DOCUMENT

(begin)

OIL - The U.S. is overtaking Russia as the world's largest producer of oil and natural gas, a startling shift that is reshaping markets and eroding the clout of traditional energy-rich nations. U.S. energy output has been surging in recent years, a comeback fueled by shale-rock formations of oil and natural gas that was unimaginable a decade ago. A Wall Street Journal analysis of global data shows that the U.S. is on track to pass Russia as the world's largest producer of oil and gas combined this year -- if it hasn't already.

HOW TO LOSE $35 BILLION FAST - Eike Batista once Brazil's richest man and the eighth wealthiest man on the earth, who is facing one of the largest personal and financial collapses in history. Over the past 18 months, Batista's dreams of vast oils riches, launched upon the back of a drilling program funded by billions of dollars in bond debt, have ended. Batista has spent the last few months shrinking his empire by relinquishing control of his most promising units, renegotiating debt with his banks and creditors, and seeking to avoid the bankruptcy of his most problematic venture, OGX.

THE BIG PICTURE - The cover of The Economist, "No way to run a country," shows the Mount Rushmore face of Thomas Jefferson turning to glare at a squabbling Obama and Boehner -- "America's government shutdown ... The Land of the Free is starting to look ungovernable. Enough is enough ": "Republicans are setting a precedent which ... would make America ungovernable. Voters have seen fit to give their party control of one arm of government-the House of Representatives-while handing the Democrats the White House and the Senate. If a party with such a modest electoral mandate threatens to shut down government unless the other side repeals a law it does not like, apparently settled legislation will always be vulnerable to repeal by the minority. Washington will be permanently paralysed and America condemned to chronic uncertainty. ... Electoral reforms, such as letting independent commissions draw district boundaries, would not suddenly make America governable, but they would help." See the cover. http://goo.gl/WY5ZvR

PALACE INTRIGUE - Bad blood: Four feuding leaders; Senate Majority Leader Harry Reid privately told fellow Democratic senators this week what he really thought of Speaker John Boehner. 'He's a coward,' Reid angrily said, referring to Boehner's private push for federal health care contributions for lawmakers and their staff. Boehner later backed legislation to end those subsidies in order to win points with House GOP conservatives. ... Reid's outburst - [at] a Senate Democratic policy luncheon on Tuesday - is the latest example of how the relationship between the nation's top political leaders is now brimming with acrimony, distrust and pettiness ... The bad blood is making it harder for the two sides to trust each other in the increasingly bitter fight to reopen the government and keep the nation fiscally solvent. Boehner, Reid, Senate Minority Leader Mitch McConnell and House Minority Leader Nancy Pelosi have more than a century of congressional service between them, as well as a string of legendary political and legislative wins and losses. Yet there are times when the 'Big Four,' as the party leaders are referred to on Capitol Hill, seem more like long-bickering members of a city council rather than the leaders of a great nation.

(end)

WHAT YOU WILL DO
A – Duplicate the passage of the news roundup starting at "HOW TO LOSE" and ending at "problematic venture, OGX.".
B – Decide whether each statement agrees with the news roundup, answering yes or no and quoting the words of the news roundup that settle it: (i) Reid's remark about Boehner was made at a Senate Democratic policy luncheon on Tuesday; (ii) Eike Batista was once the fifth wealthiest man on earth; (iii) the cover of The Economist shows the Mount Rushmore face of Abraham Lincoln.
C – Rewrite the paragraph of the news roundup beginning "HOW TO LOSE $35 BILLION FAST" as a short bulleted list that keeps its main facts.
The entries have no connection to the news roundup above.

DATASET EXCERPTS

(begin)

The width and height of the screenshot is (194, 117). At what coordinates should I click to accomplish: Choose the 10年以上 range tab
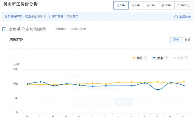click(x=184, y=5)
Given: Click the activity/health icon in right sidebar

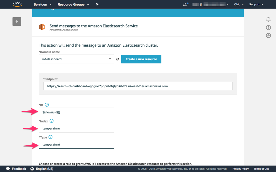Looking at the screenshot, I should coord(268,35).
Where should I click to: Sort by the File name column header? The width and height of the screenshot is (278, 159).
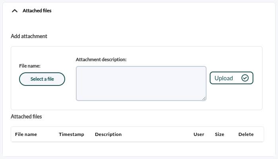[26, 134]
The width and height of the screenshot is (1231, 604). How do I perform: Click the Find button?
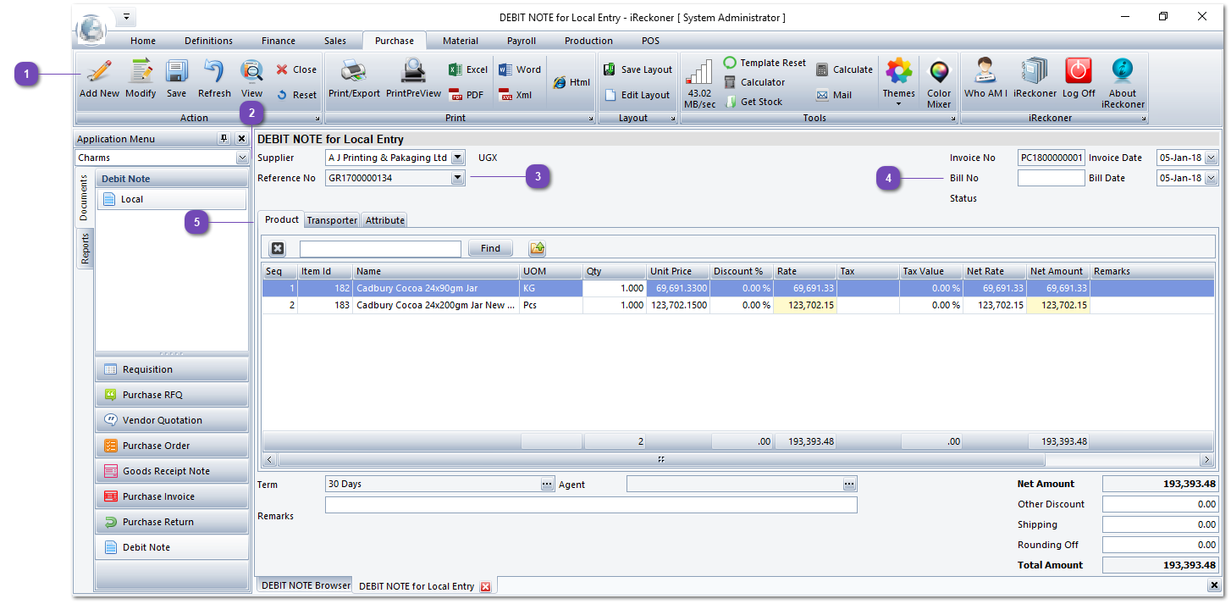tap(490, 248)
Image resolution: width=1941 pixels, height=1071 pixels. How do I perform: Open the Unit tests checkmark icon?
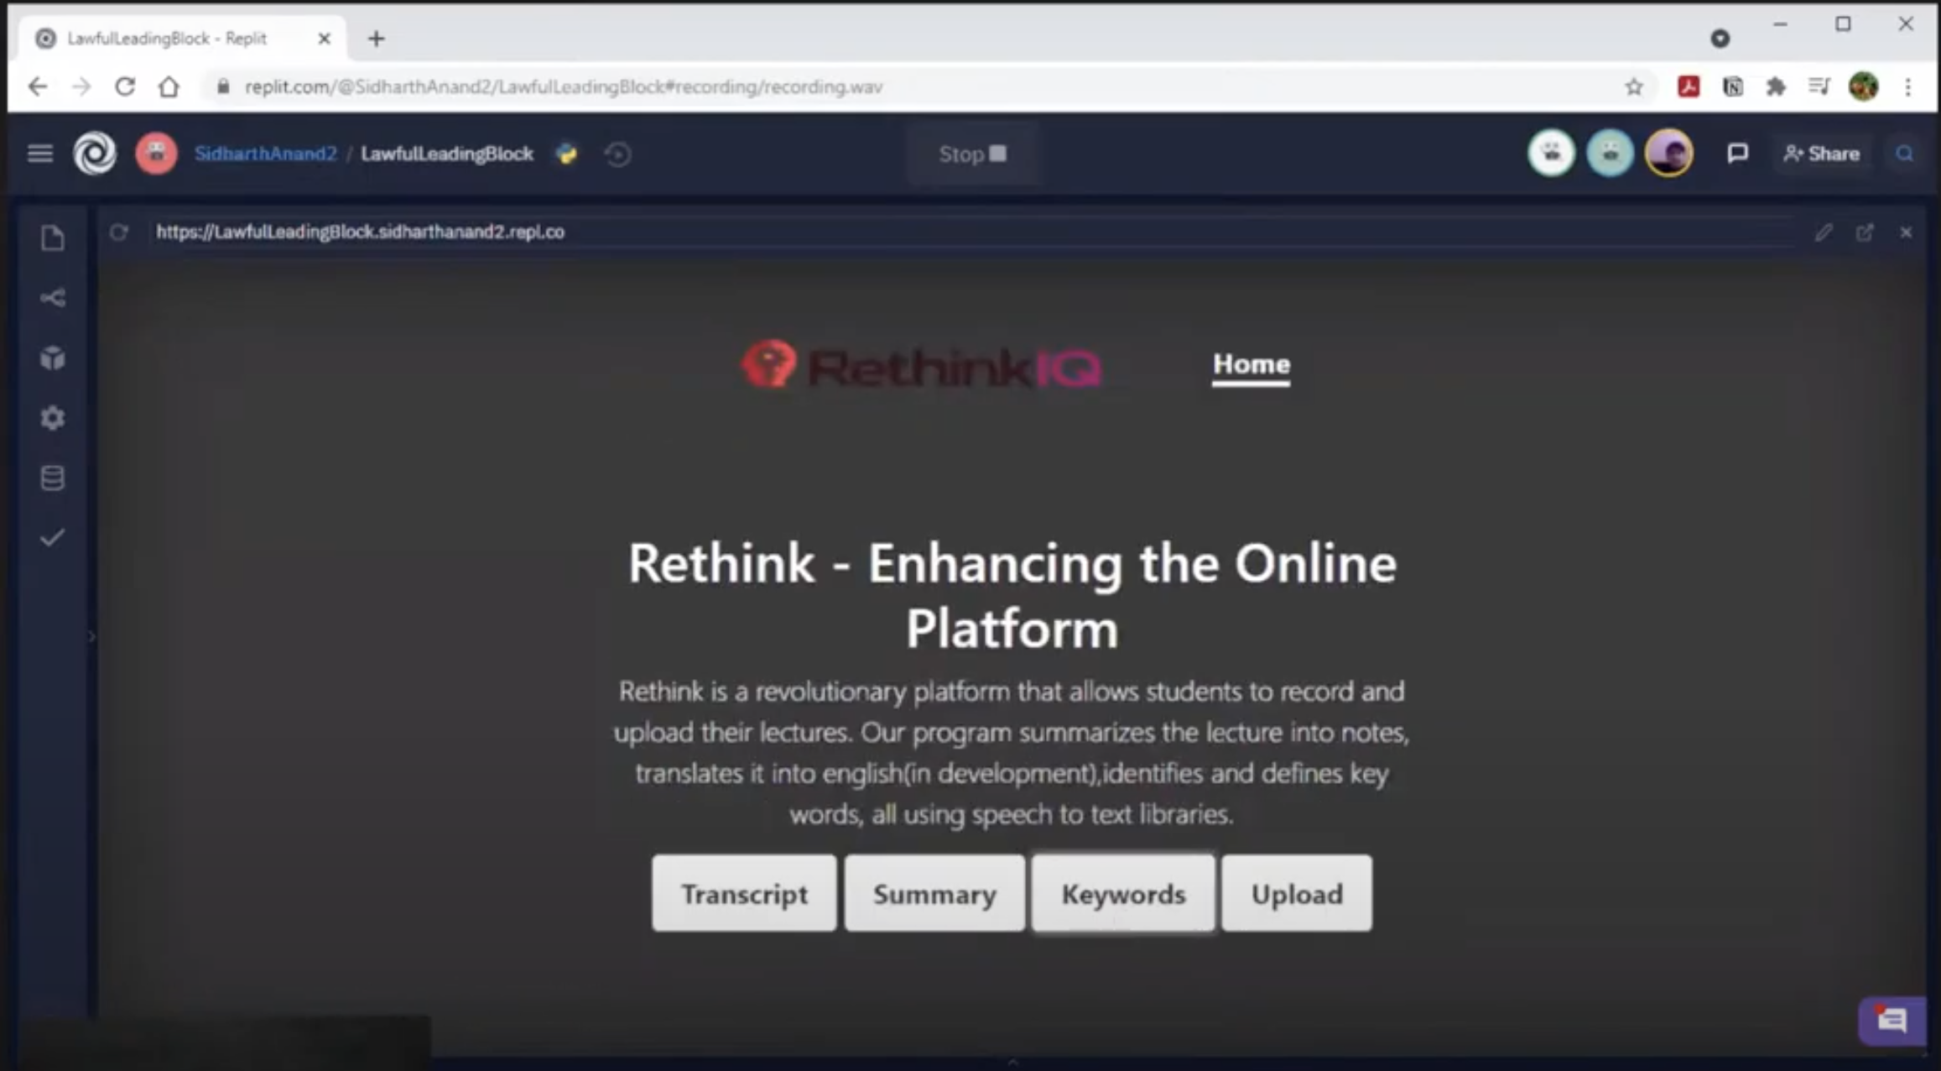click(52, 538)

(end)

RESULTS FOR THE EXERCISE
A –
HOW TO LOSE $35 BILLION FAST - Eike Batista once Brazil's richest man and the eighth wealthiest man on the earth, who is facing one of the largest personal and financial collapses in history. Over the past 18 months, Batista's dreams of vast oils riches, launched upon the back of a drilling program funded by billions of dollars in bond debt, have ended. Batista has spent the last few months shrinking his empire by relinquishing control of his most promising units, renegotiating debt with his banks and creditors, and seeking to avoid the bankruptcy of his most problematic venture, OGX.

B –
(i) Yes: "Reid's outburst - [at] a Senate Democratic policy luncheon on Tuesday"
(ii) No: "the eighth wealthiest man on the earth"
(iii) No: "shows the Mount Rushmore face of Thomas Jefferson"

C –
- Eike Batista was once Brazil's richest man and the eighth wealthiest man on earth, and now faces one of the largest personal and financial collapses in history.
- Over the past 18 months, his dreams of vast oil riches, launched on a drilling program funded by billions of dollars in bond debt, have ended.
- In the last few months he has been shrinking his empire by giving up control of his most promising units and renegotiating debt with his banks and creditors.
- He has also been trying to keep OGX, his most problematic venture, out of bankruptcy.